Public opinion on Major League baseball is divided regarding the current relevance of our national pastime. The NFL dominates the sports landscape even outside of their season. The NBA has some of the biggest individual stars on the planet in any sport. Hockey is exploding across the US and baseball is well the national pastime. The Yard has heard it before and often. There are too many games, they take too long, the hot dogs and beer are too expensive. All are valid points and baseball has tried to address some of them. Yard staff doubts there will ever be a reduction in the number of games or the price of beer and hot dogs. We do believe the pace of play can change with tweaks. We like the Ghost runner starting on second base in extra innings. It is not a fun start for the close to start with a runner on base. But on a Tuesday night with the beer shut down three innings earlier, let’s get it done. It is a school night.

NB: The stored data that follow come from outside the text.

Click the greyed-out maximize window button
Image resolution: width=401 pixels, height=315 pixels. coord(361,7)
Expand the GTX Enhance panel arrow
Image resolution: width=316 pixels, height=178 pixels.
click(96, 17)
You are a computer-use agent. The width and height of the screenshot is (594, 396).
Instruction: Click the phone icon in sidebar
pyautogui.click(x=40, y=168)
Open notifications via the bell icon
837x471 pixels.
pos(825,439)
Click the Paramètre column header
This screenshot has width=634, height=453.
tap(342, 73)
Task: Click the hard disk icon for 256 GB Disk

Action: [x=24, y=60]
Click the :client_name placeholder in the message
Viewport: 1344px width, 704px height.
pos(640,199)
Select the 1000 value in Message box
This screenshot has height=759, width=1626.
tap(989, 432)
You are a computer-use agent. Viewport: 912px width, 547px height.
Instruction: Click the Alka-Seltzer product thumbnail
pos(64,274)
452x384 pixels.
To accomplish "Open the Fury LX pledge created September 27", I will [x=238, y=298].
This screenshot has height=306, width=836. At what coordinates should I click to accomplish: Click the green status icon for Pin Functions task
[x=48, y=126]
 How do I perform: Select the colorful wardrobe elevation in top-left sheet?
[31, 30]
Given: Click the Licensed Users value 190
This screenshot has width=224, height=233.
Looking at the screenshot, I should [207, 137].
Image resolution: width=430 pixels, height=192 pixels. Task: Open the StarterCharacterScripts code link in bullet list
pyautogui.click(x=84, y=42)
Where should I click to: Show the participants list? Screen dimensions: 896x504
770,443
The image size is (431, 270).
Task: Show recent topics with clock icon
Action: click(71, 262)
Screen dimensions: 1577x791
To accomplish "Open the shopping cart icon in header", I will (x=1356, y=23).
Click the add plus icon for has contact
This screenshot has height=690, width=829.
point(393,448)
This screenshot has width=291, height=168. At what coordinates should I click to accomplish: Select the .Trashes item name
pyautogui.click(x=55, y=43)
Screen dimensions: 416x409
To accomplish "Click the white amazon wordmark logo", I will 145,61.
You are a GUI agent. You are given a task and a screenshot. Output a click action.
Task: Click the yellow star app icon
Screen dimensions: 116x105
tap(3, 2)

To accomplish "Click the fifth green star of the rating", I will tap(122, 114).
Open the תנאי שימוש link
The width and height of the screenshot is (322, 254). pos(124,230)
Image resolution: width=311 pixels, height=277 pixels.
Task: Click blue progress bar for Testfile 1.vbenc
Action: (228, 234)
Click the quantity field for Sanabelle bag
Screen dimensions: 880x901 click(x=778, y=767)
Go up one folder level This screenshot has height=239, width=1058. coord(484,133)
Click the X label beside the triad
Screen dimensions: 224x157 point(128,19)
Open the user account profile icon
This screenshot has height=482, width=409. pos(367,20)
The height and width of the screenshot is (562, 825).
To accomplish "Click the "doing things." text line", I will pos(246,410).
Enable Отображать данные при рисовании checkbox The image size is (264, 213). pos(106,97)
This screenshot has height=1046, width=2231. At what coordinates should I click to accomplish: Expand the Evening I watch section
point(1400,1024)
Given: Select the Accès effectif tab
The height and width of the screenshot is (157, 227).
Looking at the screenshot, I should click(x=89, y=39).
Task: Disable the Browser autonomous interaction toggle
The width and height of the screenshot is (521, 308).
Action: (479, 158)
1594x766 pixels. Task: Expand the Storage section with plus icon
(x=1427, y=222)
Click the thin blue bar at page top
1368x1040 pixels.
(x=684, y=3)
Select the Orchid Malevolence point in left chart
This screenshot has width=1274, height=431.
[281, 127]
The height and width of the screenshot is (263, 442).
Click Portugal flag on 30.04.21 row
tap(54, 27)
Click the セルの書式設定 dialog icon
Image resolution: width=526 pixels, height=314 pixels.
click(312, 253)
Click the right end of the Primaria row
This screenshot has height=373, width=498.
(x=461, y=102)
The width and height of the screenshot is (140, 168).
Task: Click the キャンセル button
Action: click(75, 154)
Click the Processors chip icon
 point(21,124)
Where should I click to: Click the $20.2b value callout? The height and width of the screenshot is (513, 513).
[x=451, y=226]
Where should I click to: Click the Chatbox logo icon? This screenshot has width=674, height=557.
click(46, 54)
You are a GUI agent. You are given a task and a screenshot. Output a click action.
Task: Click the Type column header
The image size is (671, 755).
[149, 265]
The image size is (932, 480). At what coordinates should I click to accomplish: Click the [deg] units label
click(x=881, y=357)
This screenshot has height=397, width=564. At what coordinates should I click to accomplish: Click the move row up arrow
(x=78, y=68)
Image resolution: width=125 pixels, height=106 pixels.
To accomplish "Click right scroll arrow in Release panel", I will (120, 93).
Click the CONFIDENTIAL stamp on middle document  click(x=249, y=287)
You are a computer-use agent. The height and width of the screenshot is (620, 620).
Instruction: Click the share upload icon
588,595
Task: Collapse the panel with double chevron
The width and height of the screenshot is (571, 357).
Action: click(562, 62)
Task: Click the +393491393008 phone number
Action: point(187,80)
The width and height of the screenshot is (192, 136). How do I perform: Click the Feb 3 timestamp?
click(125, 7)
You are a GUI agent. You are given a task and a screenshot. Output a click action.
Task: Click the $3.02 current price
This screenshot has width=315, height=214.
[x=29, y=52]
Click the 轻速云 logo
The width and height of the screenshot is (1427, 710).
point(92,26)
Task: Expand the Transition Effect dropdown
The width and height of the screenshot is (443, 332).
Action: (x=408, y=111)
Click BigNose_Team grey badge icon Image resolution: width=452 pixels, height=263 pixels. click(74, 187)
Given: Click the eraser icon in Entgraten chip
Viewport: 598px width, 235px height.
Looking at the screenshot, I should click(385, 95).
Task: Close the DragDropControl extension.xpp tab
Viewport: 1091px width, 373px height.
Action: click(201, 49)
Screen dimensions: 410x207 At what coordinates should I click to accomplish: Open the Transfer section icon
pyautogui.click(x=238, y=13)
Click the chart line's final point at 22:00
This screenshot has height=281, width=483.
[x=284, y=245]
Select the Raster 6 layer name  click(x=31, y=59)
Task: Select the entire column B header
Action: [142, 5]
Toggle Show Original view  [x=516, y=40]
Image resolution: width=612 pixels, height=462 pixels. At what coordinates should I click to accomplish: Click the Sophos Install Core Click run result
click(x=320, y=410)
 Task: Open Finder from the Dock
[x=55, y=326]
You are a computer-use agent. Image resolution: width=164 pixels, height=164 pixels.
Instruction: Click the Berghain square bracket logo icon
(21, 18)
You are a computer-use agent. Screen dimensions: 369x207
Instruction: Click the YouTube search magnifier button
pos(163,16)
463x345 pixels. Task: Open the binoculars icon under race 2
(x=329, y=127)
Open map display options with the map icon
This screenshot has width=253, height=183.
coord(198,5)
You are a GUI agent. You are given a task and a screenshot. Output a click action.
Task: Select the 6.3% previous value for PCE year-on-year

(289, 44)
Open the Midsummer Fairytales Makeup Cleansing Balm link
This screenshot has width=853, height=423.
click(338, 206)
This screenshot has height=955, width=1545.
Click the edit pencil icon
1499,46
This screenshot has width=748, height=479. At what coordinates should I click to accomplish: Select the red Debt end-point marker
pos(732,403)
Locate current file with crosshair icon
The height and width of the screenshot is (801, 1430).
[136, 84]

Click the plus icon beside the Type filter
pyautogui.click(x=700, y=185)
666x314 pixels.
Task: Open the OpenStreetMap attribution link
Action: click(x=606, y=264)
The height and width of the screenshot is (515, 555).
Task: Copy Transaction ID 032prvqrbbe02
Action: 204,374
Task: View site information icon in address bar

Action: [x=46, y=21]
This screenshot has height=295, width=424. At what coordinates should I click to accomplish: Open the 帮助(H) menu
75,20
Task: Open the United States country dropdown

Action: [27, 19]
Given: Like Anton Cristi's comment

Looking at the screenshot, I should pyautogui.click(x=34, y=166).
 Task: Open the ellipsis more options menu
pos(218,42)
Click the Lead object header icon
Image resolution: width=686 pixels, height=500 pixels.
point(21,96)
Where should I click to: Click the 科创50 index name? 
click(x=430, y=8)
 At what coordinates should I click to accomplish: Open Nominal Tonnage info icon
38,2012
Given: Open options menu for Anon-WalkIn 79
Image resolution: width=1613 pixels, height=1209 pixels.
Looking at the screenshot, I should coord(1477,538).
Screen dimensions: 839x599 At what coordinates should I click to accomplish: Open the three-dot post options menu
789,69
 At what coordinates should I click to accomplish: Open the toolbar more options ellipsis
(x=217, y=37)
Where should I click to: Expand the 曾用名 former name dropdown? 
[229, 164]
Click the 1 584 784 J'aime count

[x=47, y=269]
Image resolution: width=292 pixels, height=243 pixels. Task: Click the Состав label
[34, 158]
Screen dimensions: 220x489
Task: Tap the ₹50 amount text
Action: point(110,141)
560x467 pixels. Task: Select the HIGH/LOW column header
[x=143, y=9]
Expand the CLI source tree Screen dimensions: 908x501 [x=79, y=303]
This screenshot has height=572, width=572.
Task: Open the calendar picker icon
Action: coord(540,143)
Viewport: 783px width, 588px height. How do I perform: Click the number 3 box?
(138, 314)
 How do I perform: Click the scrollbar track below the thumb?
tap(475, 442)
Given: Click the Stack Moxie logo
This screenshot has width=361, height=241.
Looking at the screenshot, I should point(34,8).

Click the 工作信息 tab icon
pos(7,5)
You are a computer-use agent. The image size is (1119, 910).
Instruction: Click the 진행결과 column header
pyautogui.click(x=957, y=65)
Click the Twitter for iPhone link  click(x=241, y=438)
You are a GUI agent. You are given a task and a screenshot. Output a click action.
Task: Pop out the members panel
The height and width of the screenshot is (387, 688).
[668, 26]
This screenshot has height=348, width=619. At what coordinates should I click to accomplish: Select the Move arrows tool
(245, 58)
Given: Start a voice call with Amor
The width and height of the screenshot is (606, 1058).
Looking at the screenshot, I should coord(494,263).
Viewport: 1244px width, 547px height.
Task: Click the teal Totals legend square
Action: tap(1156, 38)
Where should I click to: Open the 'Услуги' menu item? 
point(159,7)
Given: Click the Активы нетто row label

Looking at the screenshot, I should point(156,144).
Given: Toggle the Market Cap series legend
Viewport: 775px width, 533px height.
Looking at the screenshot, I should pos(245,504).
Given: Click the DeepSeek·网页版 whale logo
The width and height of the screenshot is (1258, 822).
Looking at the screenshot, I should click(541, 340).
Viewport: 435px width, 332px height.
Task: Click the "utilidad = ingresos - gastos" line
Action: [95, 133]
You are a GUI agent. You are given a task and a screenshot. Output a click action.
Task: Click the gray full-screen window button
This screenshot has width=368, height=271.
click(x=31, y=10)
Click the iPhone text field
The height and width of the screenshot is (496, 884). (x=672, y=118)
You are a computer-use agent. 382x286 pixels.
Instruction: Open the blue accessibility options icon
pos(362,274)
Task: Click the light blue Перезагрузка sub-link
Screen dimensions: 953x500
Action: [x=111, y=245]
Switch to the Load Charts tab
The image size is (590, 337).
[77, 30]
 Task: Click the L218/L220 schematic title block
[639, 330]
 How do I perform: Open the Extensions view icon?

The NL DH will cut down on pitching changes and put another bat in the lineup. We love the history, the nuances, and the Dodgers.

Back at the Club: If you grew up in LA during the Magic Johnson Laker era, Winning Time on HBO is a fun ride. John C. Reilly as Jerry Bush is brilliant. The swashbuckler outdueled Jack Kent Cooke for ownership of the team and a legacy that far surpasses him. The personalities and the stories are brought to life by Adam Mackay with his original cadence. It is based on the book Showtime, but HBO could not live with that title.

Breaking News: Shout out to Stuart at the Payroll for breaking the Steve Lavin hire at University of San Diego. The Yard got caught up in the second season of Emily in Paris and missed the notification. Former Bruin coach Lavin was the first UCLA coach ever to lose to USD, so it is fitting that they have now hired him. USD Alum Stuart is our point person for that market. Go Toreros!